Recipe:  Sugar-and-Spice Pumpkin Waffles 
Williams-Sonoma Breakfast Comforts cookbook


2 cups all-purpose flour
1/3 cup sugar
2 tsp baking powder
1/2 tsp ground cinnamon
1/2 tsp ground ginger
1/2 tsp fine sea salt
5 Tbsp unsalted butter, cut into tablespoons, chilled
1 & 1/2 cups whole milk
1/2 cup canned pumpkin puree
2 large eggs


In a food processor fitted with the metal blade, pulse the flour, sugar, baking powder, cinnamon, ginger, and salt together until combined.  Add the 5 tablespoons butter and pulse about 10 times, until the mixture looks like coarse bread crumbs with small pea-size pieces of butter.  Transfer to a large bowl.  (Or, alternatively, in a large bowl,  sift together the flour, sugar, baking powder, cinnamon, ginger and salt.  Using a pastry blender or 2 knives, cut the butter into the flour mixture just until the mixture looks like coarse bread crumbs with some small pea-size pieces of butter.)

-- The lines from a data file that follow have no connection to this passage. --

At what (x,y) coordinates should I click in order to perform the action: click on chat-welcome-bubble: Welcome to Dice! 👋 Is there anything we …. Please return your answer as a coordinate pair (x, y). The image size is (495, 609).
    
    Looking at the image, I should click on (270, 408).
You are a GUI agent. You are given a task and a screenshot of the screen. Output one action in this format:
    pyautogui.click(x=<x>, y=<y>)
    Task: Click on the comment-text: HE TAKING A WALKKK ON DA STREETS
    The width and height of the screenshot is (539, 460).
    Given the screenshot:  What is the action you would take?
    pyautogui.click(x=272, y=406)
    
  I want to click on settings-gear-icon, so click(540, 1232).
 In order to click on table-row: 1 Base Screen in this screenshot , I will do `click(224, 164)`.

In a medium bowl, whisk together the milk, pumpkin puree, and eggs.  Add to the flour mixture and whisk just until combined, but still a little lumpy.

If your waffle iron is not nonstick, lightly oil the grid.  Ladle some of the batter over the grid, close the lid, and cook until the waffle is golden brown, about 4 minutes.  Repeat with the remaining batter.